The Muslims, shorn virtually of all power, steadily found themselves in a hopeless state of frustration and despondency. The early Muslims had maintained intimate contact with Islam in its original home and had purged themselves of almost all non-Islamic influences. But with the passage of time their beliefs and social customs underwent change and the pristine purity of Islam was diluted under the influence of Hinduism. Muslim leaders, therefore, wanted their community to shake off manners and customs which were alien to Islam.
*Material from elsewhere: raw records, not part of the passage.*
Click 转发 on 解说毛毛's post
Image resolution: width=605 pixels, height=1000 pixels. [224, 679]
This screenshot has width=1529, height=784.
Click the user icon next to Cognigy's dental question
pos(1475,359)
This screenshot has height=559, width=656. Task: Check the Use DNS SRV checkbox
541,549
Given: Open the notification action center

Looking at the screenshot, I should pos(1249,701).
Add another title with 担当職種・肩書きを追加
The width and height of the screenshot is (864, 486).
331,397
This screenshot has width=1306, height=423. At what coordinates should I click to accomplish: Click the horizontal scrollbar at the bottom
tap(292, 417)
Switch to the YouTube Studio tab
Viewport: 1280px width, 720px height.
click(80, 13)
The Sufi mystics attracted most of those who drifted away form the original Islam. However, even Sufism later degenerated into rank superstition and blind worship of Pirs at the instance of unscrupulous Muslim priests. Shah Waliullah, a revivalist of the eighteenth century, was deeply distressed by the decline of Indian Islam, which was slowly departing from some of its original practices and unconsciously adopting those of the Hindus. It was particularly so with new converts who retained not only their Hindu background but also continued to adhere to some of their beliefs and superstitions. A majority of Muslims feared the impact of Western influence and English education. They nourished irrational prejudices against new forces and denied themselves opportunities of material progress and intellectual enlightenment.